BAP No. CC-16-1042-FDKu
Appearances: Stuart J. Wald argued for Appellant Soames Lane Trust; Irv Gross of Levene, Neale, Bender, Yoo & Brill LLP argued for Appellee Rosendo Gonzalez, Chapter 7 Trustee.
NOT FOR PUBLICATION
Bk. No. 2:15-bk-24678-BB MEMORANDUM Argued and Submitted on July 28, 2016 at Pasadena, California Appeal from the United States Bankruptcy Court for the Central District of California Honorable Sheri Bluebond, Bankruptcy Judge, Presiding Appearances: Stuart J. Wald argued for Appellant Soames Lane Trust; Irv Gross of Levene, Neale, Bender, Yoo & Brill LLP argued for Appellee Rosendo Gonzalez, Chapter 7 Trustee. Before: FARIS, DUNN, and KURTZ, Bankruptcy Judges.
This disposition is not appropriate for publication. Although it may be cited for whatever persuasive value it may have, see Fed. R. App. P. 32.1, it has no precedential value, see 9th Cir. BAP Rule 8024-1.
Debtor Soames Lane Trust (the "Trust") appeals the bankruptcy court's denial of its motion to dismiss its chapter 11 case. The bankruptcy court held that judicial estoppel precluded the Trust from arguing that it is not a "business trust" and cannot be a debtor. On appeal, the Trust argues that the bankruptcy court lacked subject matter jurisdiction pursuant to § 109(d) and should have dismissed the case, rather than converting it to chapter 7. We conclude that the Trust's jurisdictional argument is wrong and that the court did not err in applying judicial estoppel. Accordingly, we AFFIRM.
Unless specified otherwise, all chapter and section references are to the Bankruptcy Code, 11 U.S.C. §§ 101-1532, all "Rule" references are to the Federal Rules of Bankruptcy Procedure, Rules 1001-9037, and all "Civil Rule" references are to the Federal Rules of Civil Procedure, Rules 1-86.
We have exercised our discretion to review the bankruptcy court's docket, as appropriate. See Woods & Erickson, LLP v. Leonard (In re AVI, Inc.), 389 B.R. 721, 725 n.2 (9th Cir. BAP 2008).
A. Colin's criminal case, the creation of the Trust, and the bankruptcy filing to protect the Property
Grover Henry Nix IV, a.k.a. Colin Nix ("Colin"), owned valuable real property on Aberdeen Avenue in Los Angeles, California (the "Property"). The Property was subject to a deed of trust in favor of Chase Bank.
In 2013, Colin was arrested on two federal criminal indictments for alleged securities law violations. The federal government alleged that Colin was part of a group of penny stock manipulators who had cheated 20,000 victims out of $30 million. Colin pled guilty to a single count of conspiracy and has been in prison since February 2013. The Department of Justice ("DOJ") asserted a claim against the Property, identifying it as a source of funds for the victims' restitution.
In 2015, after Colin pled guilty, Chase recorded a notice of default and scheduled a trustee's sale for September 2015. The DOJ also scheduled a series of restitution hearings to prove damages (and presumably seize the Property under the DOJ's Asset Forfeiture Program).
Faced with foreclosure and forfeiture of the Property, Colin's father, Grover H. Nix III ("Grover"), formed the Trust and appointed himself trustee. Colin, as settlor, transferred the Property into the Trust in August 2015.

REQUIRED WORK: Carry the Soames Lane Trust appeal memorandum forward from its last sentence. The data that come next play no part here.

INFORMATION PROVIDED:
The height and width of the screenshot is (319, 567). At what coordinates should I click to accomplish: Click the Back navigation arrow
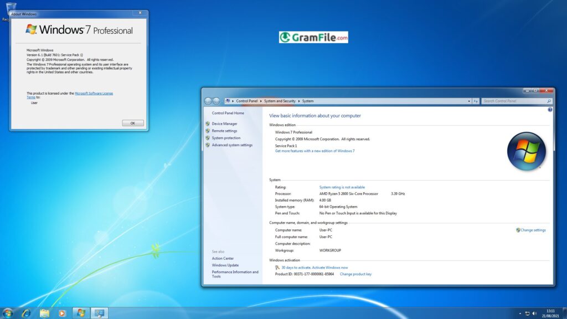208,101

RESULT OF THIS EXERCISE:
On September 23, 2015, just one day before the scheduled trustee's sale, the Trust filed its chapter 11 petition. The Trust admitted that "[t]he filing was made to stop the scheduled Chase foreclosure sale on September 24, 2015." In its filings, the Trust identified itself as a business trust and included supporting statements and documentation, including: (1) an attachment to Schedule A that states that Colin conveyed the Property to Grover "as Trustee of a revocable business trust, by Grant Deed"; (2) a declaration of business trust that specifies the Trust's business purposes; (3) a statement in Schedule G that the Trust leased the "mixed use" property for a three-year term to EuroWest Global LLC, which uses the Property as a "corporate headquarters"; and (4) explanations in Schedule I that the Trust is a business trust.
Shortly thereafter, the criminal court ordered that the government could not seek restitution from Colin. With the threat of forfeiture removed, the Trust decided that Colin could cure and reinstate the deed of trust and that the Trust no longer needed bankruptcy protection.
B. The motions to dismiss and the Trust's shifting positions
In the meantime, the United States Trustee had filed a motion to dismiss or convert the chapter 11 case. It noted a number of deficiencies with the Trust's filings, including that it is a single asset real estate debtor; it did not file a disclosure statement or plan; it did not file various declarations, questionnaires, and financial information; and it did not pay any quarterly fees. The U.S. Trustee asserted that the Trust "is a non-business trust and that the bankruptcy was not filed in good faith." In support of its argument, it stated that the Property is a residence; the Property contained only personal property valued at over $2 million; there was no evidence that the Property or contents had been insured; Schedule E only listed Colin's personal obligations, and the debts are primarily consumer debts; Schedules I and J did not reflect rental income or other business income related to the Property; and the Trust was formed only a month before it initiated the bankruptcy case.
In response, the Trust argued (among other things) that "Soames Lane Trust is in fact established under the text book definition of a business trust." It contended that "[a] Massachusetts Business Trust was created and [Colin's] father was appointed Trustee." The Trust offered Grover's declaration, in which he opined that the Trust was a business trust and stated:
I personally created the Soames Lane Trust. I have extensive familiarity with Massachusetts Business Trusts, having operated one for my real estate investments for over 30 years. I recently created two business trusts for two companies both of whom had their business trusts reviewed by the respective law departments of Wells Fargo Bank and Chase Bank. Both business trusts were approved, and are operating today.
Before the U.S. Trustee's motion could be heard, the Trust filed its first motion to dismiss. It did not address its status as a business trust, but only argued that it no longer required bankruptcy protection, since the Property was no longer the target of DOJ forfeiture: "[p]rotection and 'the safe harbor' provided by the Bankruptcy Court is no longer required as the principle asset sought to be protected by the filing, the single family home of Colin Nix, is no longer a target of Department of Justice 'asset forfeiture program'."
On November 2, 2015, Colin filed his personal chapter 11 petition. That case was dismissed in December 2015 with a 180-day bar on refiling.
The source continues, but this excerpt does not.